I absolutely, totally understand your point, about the measurement of sensitivity. As Jakew has explained, correctness and incorrectness have no real bearing on what goes into wikipedia. It is the ability to cite verifiable sources, verifiable in the sense of, "yes, they said that". "yes, it was peer-reviewed." "yes, it was subject to a meta-study, and can be cited as a secondary resource". I am aware of multiple studies which show that circumcision status has no bearing on disease prevention of HIV, HPV, and the common STDs, from the US and UK, but no meta-studies, and no secondary resources. It costs approximately $1945 to get published in what is known as a peer-reviewed site, which is commonly cited. You pay your money, and you appear to get peer-reviewed. Tftobin (talk) 17:02, 3 April 2012 (UTC)
I think the US Navy study has some validity. And the ethical concerns. And the comparison with FGM. If Misplaced Pages doesn't strive for correctness, it's worthless. Erikvcl (talk) 17:06, 3 April 2012 (UTC)
The Navy study is valid. The University of Washington study regarding HPV is valid. There are two in the UK which agree, and are valid. There are no meta-studies. That's the problem. I totally agree, If Misplaced Pages doesn't strive for correctness, it's less than worthless. It has become what it strove to replace. People will read it, and go to a more reliable source, like online Britannica. Tftobin (talk) 11:06, 5 April 2012 (UTC)

Ordering of non-therapeutic and therapeutic uses of circumcision in the lead

Jakew, in the edit summary of this revert you mention that 'it doesn't make sense to discuss "non-therapeutic" usage until therapeutic usages have been described.' I'm afraid that I don't understand your reasoning, could you elaborate please?

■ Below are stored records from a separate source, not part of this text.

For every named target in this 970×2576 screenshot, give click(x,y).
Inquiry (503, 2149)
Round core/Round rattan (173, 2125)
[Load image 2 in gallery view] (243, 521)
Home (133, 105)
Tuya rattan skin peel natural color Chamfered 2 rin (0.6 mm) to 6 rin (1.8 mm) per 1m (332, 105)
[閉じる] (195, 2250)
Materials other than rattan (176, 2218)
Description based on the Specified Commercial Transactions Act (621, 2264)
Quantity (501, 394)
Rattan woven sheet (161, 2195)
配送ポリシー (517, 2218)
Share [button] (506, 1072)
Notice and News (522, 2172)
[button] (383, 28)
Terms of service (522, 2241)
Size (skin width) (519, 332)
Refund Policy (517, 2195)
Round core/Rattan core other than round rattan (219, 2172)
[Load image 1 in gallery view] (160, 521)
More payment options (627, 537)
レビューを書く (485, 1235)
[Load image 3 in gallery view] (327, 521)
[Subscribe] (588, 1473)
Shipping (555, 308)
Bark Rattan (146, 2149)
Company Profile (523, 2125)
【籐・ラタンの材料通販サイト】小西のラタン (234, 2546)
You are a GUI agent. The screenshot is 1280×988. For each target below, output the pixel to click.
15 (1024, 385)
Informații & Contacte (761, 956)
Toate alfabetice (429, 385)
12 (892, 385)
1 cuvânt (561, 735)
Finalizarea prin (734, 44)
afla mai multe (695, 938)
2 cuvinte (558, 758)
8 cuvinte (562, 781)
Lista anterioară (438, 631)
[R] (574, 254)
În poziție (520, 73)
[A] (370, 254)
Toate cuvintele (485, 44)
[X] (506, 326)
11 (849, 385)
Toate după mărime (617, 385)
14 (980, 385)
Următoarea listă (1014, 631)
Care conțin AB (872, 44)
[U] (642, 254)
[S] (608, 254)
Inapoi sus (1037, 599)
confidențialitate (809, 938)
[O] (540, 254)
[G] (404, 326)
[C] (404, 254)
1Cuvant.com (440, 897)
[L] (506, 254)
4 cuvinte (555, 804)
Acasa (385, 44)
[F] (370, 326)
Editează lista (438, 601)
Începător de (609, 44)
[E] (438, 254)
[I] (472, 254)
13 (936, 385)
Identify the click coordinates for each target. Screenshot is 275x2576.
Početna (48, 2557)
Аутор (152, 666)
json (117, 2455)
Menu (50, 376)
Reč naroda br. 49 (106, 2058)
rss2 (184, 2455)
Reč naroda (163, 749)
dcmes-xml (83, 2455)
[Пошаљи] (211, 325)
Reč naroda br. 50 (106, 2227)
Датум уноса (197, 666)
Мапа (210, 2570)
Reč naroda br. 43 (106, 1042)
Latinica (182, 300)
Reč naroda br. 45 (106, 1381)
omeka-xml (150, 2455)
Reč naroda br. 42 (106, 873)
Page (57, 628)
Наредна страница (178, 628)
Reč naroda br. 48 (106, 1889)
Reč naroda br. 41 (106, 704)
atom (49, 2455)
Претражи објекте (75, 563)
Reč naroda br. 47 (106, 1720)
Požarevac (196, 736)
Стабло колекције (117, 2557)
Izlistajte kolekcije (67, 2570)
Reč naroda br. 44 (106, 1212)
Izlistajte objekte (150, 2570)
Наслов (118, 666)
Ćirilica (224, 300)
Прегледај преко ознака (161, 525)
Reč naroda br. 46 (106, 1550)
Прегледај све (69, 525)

I'm of the opinion that non-therapeutic uses of circumcision should go first in the lead. Mentioning therapeutic uses of circumcision first is misleading because it gives the impression that most circumcisions are performed for therapeutic reasons, but that is not the case. The paragraph is mainly about non-therapeutic circumcision (2 sentences devoted to it, vs. 1 sentence devoted to therapeutic uses), so to me it would make more sense to begin with that since it constitutes the bulk of the paragraph.

Sorry to quibble about such a small point, but it was important enough for the two of us to change the ordering three times, so it looks like some discussion is warranted. kyledueck (talk) 15:28, 5 April 2012 (UTC)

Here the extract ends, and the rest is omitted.